Deutsch-amerikanische Kooperation in der Grundschulpädagogik

Gefördert durch ein Stipendium des Fulbright-Programms verbrachte war Professor Dr. Melinda Pierson (Chair of Special Education der California State University Fullerton) für einen vierwöchigen Forschungsaufenthalt zu Gast an der Katholischen Universität Eichstätt-Ingolstadt (KU). Hintergrund dafür ist eine seit rund eineinhalb Jahren bestehende Kooperation mit dem hiesigen Lehrstuhl für Grundschulpädagogik und Grundschuldidaktik (Prof. Dr. Klaudia Schultheis). Diese entstand durch ein Online-Lehrprojekt, in dem Studierende aus Japan, Bulgarien, Polen, Spanien, USA und Deutschland gemeinsam lernen.

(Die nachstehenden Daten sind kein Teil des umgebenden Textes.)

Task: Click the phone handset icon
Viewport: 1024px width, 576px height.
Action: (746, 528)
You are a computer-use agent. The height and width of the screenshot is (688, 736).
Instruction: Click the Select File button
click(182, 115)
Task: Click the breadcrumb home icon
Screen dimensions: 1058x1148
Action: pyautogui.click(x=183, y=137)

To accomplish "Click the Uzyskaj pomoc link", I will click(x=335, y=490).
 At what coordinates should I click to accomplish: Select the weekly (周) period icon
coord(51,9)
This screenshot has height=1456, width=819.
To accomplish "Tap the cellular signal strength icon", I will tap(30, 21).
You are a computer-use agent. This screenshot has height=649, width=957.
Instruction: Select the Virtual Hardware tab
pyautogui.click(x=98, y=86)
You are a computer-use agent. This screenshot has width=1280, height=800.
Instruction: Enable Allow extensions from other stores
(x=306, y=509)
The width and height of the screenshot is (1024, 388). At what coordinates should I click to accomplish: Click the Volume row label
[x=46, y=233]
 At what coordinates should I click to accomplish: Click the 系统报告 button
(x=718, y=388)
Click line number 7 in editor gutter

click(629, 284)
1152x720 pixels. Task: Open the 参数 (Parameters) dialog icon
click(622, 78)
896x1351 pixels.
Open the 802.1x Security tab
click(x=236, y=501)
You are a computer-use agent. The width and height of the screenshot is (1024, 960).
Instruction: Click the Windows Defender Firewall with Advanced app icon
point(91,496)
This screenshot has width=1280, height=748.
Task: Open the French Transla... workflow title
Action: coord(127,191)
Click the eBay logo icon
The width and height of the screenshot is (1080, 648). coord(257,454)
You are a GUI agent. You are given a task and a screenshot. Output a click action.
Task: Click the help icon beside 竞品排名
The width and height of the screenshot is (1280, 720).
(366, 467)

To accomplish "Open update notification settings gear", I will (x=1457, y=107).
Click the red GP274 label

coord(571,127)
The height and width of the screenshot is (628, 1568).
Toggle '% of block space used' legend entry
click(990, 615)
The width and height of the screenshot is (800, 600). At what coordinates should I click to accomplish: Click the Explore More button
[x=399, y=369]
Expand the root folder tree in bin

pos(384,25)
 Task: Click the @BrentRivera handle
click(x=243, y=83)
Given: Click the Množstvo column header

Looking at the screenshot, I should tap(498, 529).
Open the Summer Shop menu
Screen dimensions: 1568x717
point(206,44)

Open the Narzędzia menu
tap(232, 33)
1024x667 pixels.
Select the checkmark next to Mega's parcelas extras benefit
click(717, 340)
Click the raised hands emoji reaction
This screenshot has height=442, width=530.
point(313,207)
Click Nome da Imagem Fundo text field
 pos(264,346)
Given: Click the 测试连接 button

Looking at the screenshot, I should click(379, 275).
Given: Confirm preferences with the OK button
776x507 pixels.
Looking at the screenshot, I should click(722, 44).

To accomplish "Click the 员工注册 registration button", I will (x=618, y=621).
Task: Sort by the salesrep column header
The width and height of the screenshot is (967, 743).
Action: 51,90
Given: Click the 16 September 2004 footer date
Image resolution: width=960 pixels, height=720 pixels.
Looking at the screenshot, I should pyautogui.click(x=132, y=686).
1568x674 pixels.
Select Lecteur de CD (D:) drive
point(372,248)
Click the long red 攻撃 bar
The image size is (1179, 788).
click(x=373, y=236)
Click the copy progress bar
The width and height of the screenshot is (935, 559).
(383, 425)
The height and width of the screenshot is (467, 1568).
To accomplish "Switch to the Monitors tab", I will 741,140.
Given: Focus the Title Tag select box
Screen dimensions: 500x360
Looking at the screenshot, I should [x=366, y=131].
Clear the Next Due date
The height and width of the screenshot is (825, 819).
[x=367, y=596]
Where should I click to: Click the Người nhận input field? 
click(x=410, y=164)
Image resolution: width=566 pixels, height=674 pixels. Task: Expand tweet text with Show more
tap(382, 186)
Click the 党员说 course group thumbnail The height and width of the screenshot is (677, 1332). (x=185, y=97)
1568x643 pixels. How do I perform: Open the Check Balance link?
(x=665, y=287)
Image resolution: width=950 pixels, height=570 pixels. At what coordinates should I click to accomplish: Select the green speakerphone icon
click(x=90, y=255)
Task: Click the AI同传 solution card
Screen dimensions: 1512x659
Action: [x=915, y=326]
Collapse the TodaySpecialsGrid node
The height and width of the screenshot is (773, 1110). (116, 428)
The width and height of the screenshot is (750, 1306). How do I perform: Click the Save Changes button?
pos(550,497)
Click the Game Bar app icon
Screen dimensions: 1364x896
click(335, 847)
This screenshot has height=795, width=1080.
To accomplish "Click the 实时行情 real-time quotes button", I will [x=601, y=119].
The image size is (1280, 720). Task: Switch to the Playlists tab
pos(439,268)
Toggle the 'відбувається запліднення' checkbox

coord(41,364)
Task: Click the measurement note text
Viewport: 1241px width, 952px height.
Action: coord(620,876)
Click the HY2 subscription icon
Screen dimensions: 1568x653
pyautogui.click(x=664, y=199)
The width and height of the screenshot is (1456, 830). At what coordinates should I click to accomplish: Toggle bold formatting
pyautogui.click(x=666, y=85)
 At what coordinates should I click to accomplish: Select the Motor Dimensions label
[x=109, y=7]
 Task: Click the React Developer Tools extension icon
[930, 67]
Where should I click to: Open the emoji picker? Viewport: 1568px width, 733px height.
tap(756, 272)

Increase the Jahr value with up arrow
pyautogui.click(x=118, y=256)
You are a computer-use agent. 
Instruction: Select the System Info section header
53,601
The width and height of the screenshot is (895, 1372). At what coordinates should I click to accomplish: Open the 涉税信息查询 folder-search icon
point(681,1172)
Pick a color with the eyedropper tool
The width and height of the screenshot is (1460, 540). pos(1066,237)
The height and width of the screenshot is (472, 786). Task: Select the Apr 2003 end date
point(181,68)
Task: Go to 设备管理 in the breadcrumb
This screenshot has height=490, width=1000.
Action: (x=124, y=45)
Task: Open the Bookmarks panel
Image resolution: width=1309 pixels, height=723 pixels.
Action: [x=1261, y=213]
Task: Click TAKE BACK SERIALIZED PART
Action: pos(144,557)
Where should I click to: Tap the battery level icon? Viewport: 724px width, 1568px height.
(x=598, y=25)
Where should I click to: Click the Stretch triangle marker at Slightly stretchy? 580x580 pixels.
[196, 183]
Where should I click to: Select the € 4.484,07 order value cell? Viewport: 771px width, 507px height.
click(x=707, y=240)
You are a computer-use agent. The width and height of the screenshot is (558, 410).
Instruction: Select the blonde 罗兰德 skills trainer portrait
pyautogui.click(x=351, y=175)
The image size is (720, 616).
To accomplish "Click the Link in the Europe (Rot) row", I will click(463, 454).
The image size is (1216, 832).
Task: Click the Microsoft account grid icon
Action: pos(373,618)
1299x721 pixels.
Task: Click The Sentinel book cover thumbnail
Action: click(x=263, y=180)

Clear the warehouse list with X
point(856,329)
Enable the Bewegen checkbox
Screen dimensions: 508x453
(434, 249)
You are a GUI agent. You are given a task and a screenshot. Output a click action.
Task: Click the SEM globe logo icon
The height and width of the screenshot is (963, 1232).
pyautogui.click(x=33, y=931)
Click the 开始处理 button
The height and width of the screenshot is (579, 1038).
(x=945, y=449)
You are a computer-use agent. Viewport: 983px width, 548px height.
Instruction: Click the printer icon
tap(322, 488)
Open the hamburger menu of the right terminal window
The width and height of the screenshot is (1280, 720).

Prof. Dr. Klaudia Schultheis und Prof. Dr. Melinda Pierson (3. u. 4. v.l.) tauschten sich während Piersons Forschungsaufenthalt an der KU u.a. über Konzepte zur individuellen Förderung von Grundschulkindern und ein gemeinsames Online-Lehrprojekt aus. (Foto: upd)

Einer von Professor Piersons Arbeitsschwerpunkten liegt in der Förderung von Schülerinnen und Schüler mit sozialen und emotionalen Problemen. Sie entwickelte und evaluierte verschiedene Förderprogramme wie zum Beispiel den Einsatz von Social Stories, die Kindern helfen, ihr Verhalten zu reflektieren und zu verändern. „In Deutschland gehört der Umgang mit Kindern mit Verhaltensproblemen heute zum Schulalltag von Grundschullehrerinnen und Grundschullehrern und die Diskussion über „Inklusion“ und die individuelle Förderung aller Kinder in der Grundschule ist in vollem Gange. Dennoch haben entsprechende Inhalte bisher noch kaum Einzug in das Curriculum der Lehramtsausbildung gefunden“, erklärt Professor Schultheis.   Gefragt seien hier besonders Konzepte, die wirksam und alltagstauglich sind. Pierson und Schultheis diskutierten und erprobten dazu Möglichkeiten, entsprechende Inhalte in die grundschulpädagogischen Module zu integrieren. Dazu stellte Pierson ihr Konzept der Social Stories in verschiedenen Lehrveranstaltungen vor und motivierte die Studierenden, den Ansatz in der eigenen Unterrichtspraxis und in Praktika anzuwenden. In der weiteren Kooperation planen die beiden Professorinnen ein gemeinsames Online-Seminar im Sommersemester, in dem die Studierenden beider Universitäten Konzepte zur sozial-emotionalen Förderung von Kindern in der Grundschule aus beiden Ländern kennenlernen und anwenden werden.

 

Ein weiterer Schwerpunkt von Piersons Fulbright-Aufenthalt in Eichstätt lag auf so genannten „Active Learning Strategies“, welche sie in einer öffentlichen Fulbright-Lecture vorstellte. Der Fulbright-Aufenthalt bot den beiden Wissenschaftlerinnen nicht nur Gelegenheit, das Konzept des internationalen Online-Lernprojektes zu diskutieren und weiterzuentwickeln. Thematisiert wurde auch pädagogische Kinderforschung als Hauptschwerpunkt der weiteren Forschungskooperation. So konnte eine Vorstudie für das international vergleichende Forschungsprojekt „Joy to Learn“ auf den Weg gebracht werden. Das Projekt konzentriert sich auf positive Lernerfahrungen von Schulkindern und versucht, durch die Entwicklung und Evaluation neuer qualitativer Forschungsmethoden die Perspektive der Kinder für die Forschung fruchtbar zu machen. Damit knüpfen die beiden Forscherinnen an die im Oktober 2013 in Eichstätt durchgeführte internationale Konferenz zur Pädagogischen Kinderforschung an.

Während ihres Aufenthaltes besuchte Pierson außerdem verschiedene Schulen und Einrichtungen der Förderpädagogik, die ihr einen tiefergehenden Einblick in das deutsche Bildungssystem vermittelten.